Here, I risk being tarred and feathered by Salinger purists who recoil in horror over the mere suggestion that Salinger may have been the secret author of the Giles Weaver entries, a series of posts written under a pseudonym that appeared in The Phoenix literary quarterly in 1970 and 1971. The entries were once carried on this site but were removed due to a thunderstorm of recrimination. Since then, I have come to the careful conclusion that Giles Weaver and J.D. Salinger were, in all likelihood, the same.
It's long been assumed that the Giles Weaver entries were either written by Salinger using a pen-name or submitted by a deliberate imposter mimicking Salinger's style. Such questions often clarify with time. We can certainly evaluate true authorship better now than The Phoenix ever could in 1971—and that clarity only increases with time and information. An imposter (for lack of a better term) who was largely guessing events would have invariably slipped up by offering facts that eventually proved to be untrue or by omitting information that later turned out to be vital.

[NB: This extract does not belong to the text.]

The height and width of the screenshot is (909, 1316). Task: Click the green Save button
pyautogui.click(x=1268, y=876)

The Giles Weaver notes are remarkably clean of such errors--and deliberately so. By and large, whoever wrote them was exceedingly careful not to spill specific facts that might trip them up or expose them one way or the other. However, there is a glaring exception contained in the next to last installment. There the writer suddenly—and uncharacteristically--offers a list of uniquely definitive facts regarding his father. None of these facts correspond to Salinger's father.

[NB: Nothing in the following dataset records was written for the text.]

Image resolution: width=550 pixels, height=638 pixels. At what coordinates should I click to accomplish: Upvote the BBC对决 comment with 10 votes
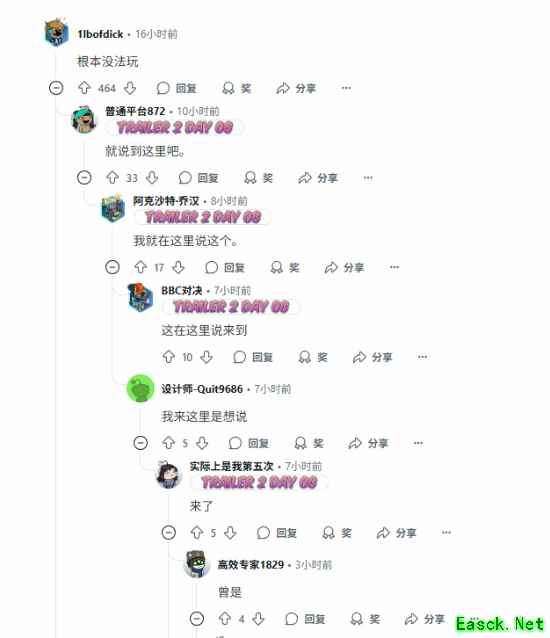coord(168,357)
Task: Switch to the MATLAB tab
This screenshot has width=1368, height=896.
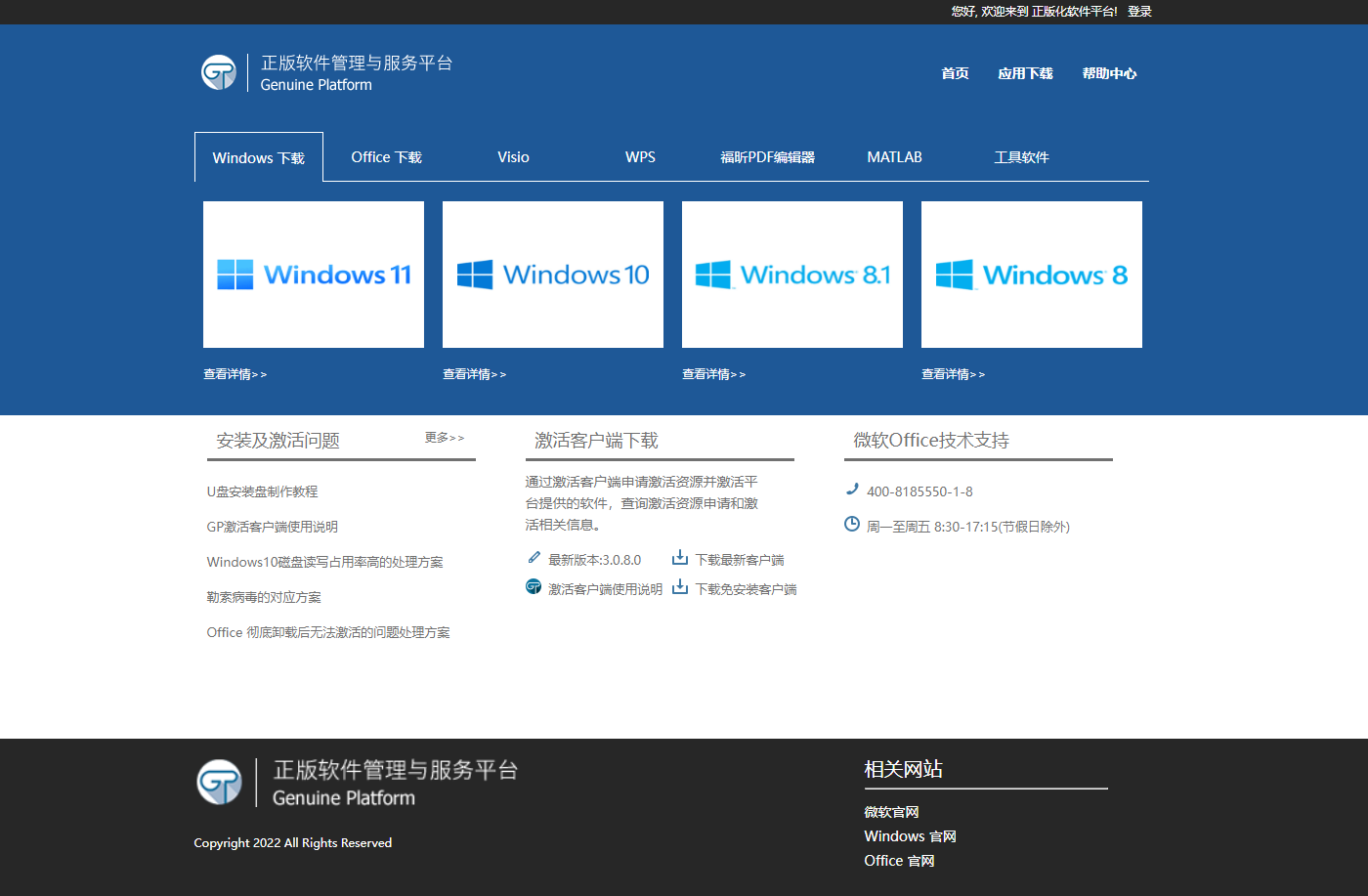Action: pyautogui.click(x=894, y=157)
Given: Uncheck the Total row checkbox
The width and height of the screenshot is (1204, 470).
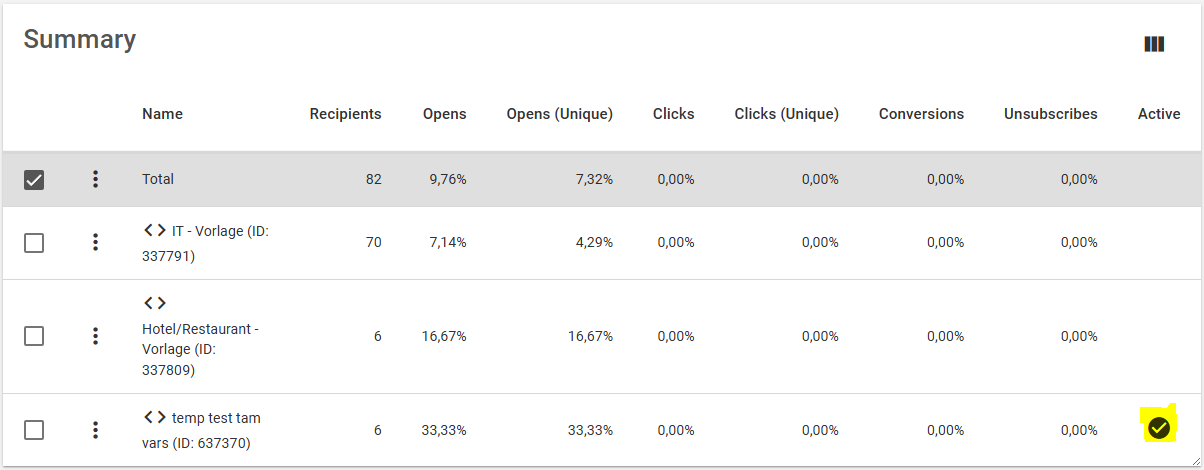Looking at the screenshot, I should click(x=34, y=179).
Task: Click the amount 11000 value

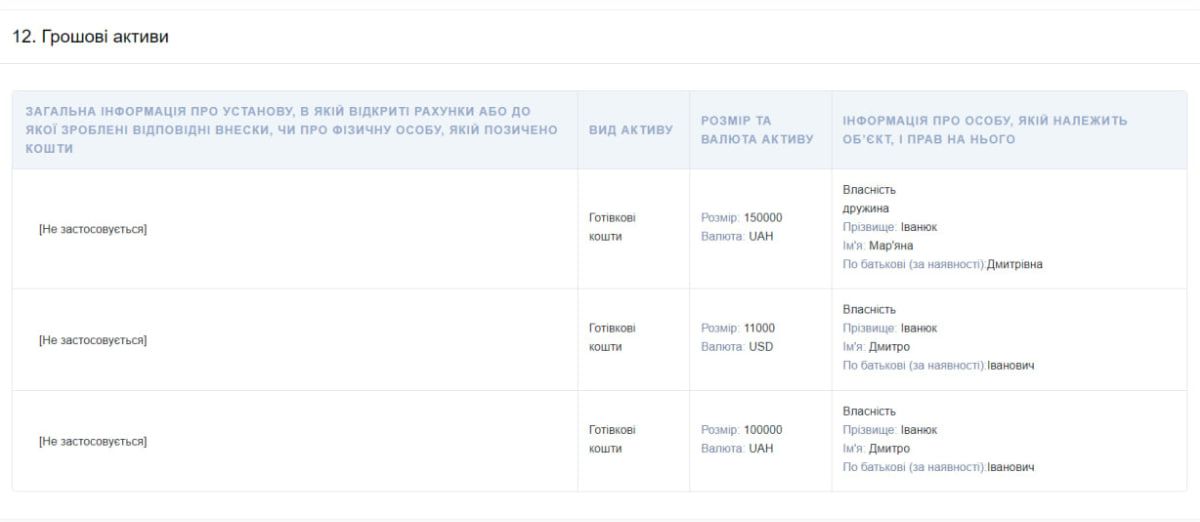Action: click(759, 328)
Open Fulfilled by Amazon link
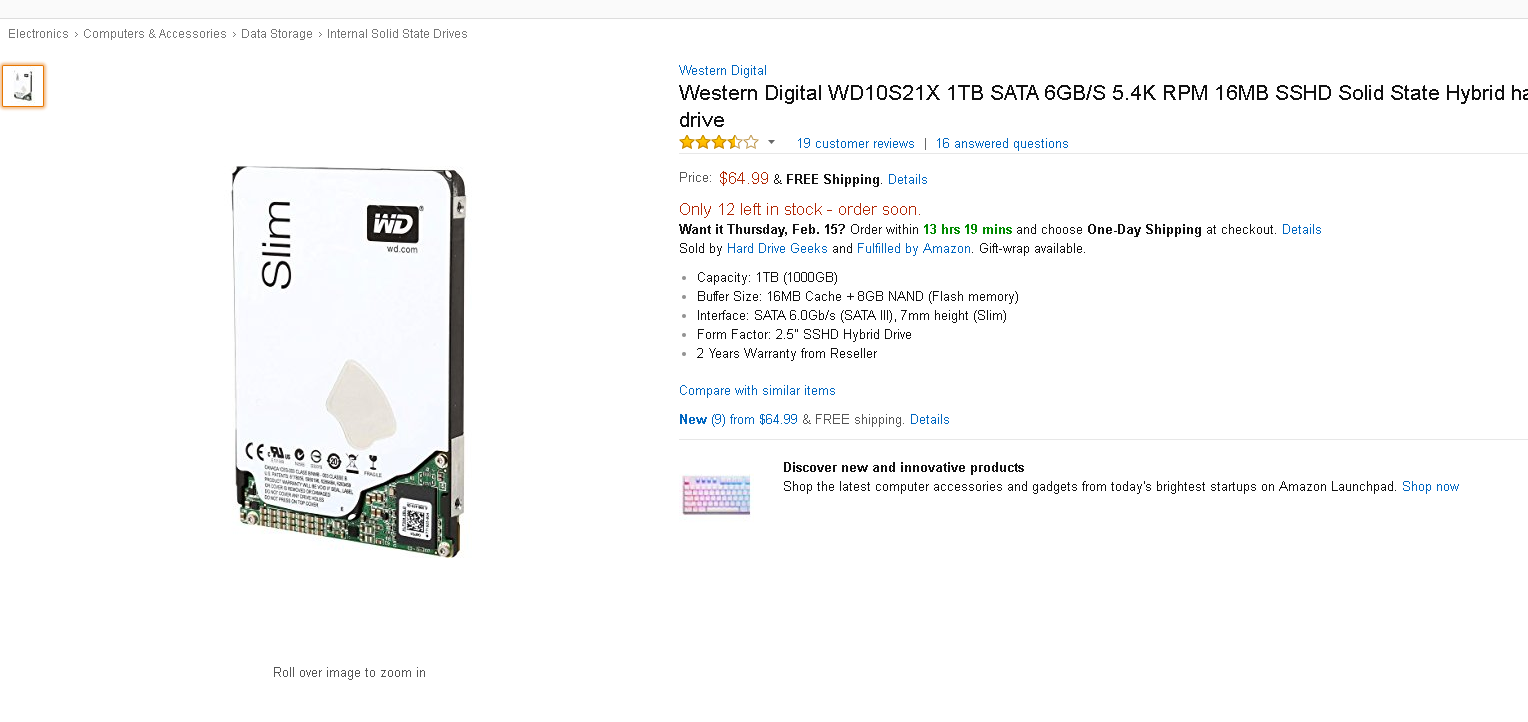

But rather than disqualifing Salinger as being the author, this curious collection of errors actually has the opposite effect. It is extremely unlikely that anyone outside of the small Salinger circle would have had much detailed information about Salinger's father in 1971. So why, after being so careful throughout, did the writer offer these facts so close to end of an otherwise remarkably successful ruse? Logic suggests that a clever imitator would not have attempted such a bold lie so late in the game. While in contrast, that is exactly the type of maneuver Salinger would have employed, especially if he tired or thought better of the Phoenix correspondence and sought to remove suspicion that he was, indeed, its author.
There are other reasons, too, why I lean toward the opinion that Salinger authored the entries. Most are contained in the Phoenix 's text, and many are circumstantial; but not all. Salinger's contemporary personal correspondence confirms that he was painting with vigorous regularity while the Giles Weaver entries were being submitted. It was a pastime that Salinger kept extremely private, so much so that readers may be surprised by his hobby even today. Among the paintings Salinger created in 1970 was one he titled "Interplanetary Intercourse", the same phrase used by Giles Weaver to name a drawing he sent to The Phoenix that year.